# GIVEN DATA
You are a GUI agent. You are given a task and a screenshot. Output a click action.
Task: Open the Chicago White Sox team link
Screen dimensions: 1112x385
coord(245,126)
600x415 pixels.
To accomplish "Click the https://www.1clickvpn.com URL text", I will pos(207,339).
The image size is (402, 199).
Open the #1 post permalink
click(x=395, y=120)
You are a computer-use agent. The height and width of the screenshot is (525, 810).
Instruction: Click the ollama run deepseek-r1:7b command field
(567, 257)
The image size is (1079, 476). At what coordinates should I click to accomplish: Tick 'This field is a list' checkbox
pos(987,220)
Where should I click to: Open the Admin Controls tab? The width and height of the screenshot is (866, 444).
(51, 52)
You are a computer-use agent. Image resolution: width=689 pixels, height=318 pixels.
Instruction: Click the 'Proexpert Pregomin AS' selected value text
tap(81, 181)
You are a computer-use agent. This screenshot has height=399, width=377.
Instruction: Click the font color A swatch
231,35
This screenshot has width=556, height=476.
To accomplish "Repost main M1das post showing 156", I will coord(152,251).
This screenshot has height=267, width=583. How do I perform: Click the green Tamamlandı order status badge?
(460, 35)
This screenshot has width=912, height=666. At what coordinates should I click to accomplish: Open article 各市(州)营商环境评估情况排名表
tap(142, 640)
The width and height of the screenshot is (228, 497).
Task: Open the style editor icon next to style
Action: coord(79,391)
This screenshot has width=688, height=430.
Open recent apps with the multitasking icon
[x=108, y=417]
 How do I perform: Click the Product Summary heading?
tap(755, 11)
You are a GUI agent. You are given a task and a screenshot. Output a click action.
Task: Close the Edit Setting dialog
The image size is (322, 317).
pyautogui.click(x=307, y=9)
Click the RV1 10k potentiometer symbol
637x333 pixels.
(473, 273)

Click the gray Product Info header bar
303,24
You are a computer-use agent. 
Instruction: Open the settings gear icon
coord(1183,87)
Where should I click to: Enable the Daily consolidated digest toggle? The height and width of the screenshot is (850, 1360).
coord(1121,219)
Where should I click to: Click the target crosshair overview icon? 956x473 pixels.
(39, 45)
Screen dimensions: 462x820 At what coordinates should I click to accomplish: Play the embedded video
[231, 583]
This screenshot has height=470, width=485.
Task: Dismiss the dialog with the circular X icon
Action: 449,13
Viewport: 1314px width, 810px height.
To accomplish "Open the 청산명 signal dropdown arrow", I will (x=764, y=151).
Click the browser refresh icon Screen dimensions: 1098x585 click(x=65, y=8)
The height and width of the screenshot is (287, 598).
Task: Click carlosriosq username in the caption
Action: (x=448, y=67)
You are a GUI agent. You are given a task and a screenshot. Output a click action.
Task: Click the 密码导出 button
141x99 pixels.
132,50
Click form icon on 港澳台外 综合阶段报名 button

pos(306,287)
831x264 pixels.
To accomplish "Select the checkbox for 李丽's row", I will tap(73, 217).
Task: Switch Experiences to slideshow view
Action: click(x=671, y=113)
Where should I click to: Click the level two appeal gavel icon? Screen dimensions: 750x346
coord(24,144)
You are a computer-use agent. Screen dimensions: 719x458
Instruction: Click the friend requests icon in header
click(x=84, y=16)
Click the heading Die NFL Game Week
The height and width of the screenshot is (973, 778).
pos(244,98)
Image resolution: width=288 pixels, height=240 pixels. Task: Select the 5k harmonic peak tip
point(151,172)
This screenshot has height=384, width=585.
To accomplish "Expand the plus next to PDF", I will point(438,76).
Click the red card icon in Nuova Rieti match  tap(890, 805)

# YOUR ASSIGNMENT
In the data above, which lines include "agent"? Return those lines.

# FINAL ANSWER
You are a GUI agent. You are given a task and a screenshot. Output a click action.
You are a computer-use agent. The height and width of the screenshot is (525, 810).
You are a computer-use agent. Image resolution: width=689 pixels, height=318 pixels.
You are a computer-use agent. This screenshot has height=399, width=377.
You are a GUI agent. You are given a task and a screenshot. Output a click action.
You are a computer-use agent. 
You are a GUI agent. You are given a task and a screenshot. Output a click action.
You are a computer-use agent. Screen dimensions: 719x458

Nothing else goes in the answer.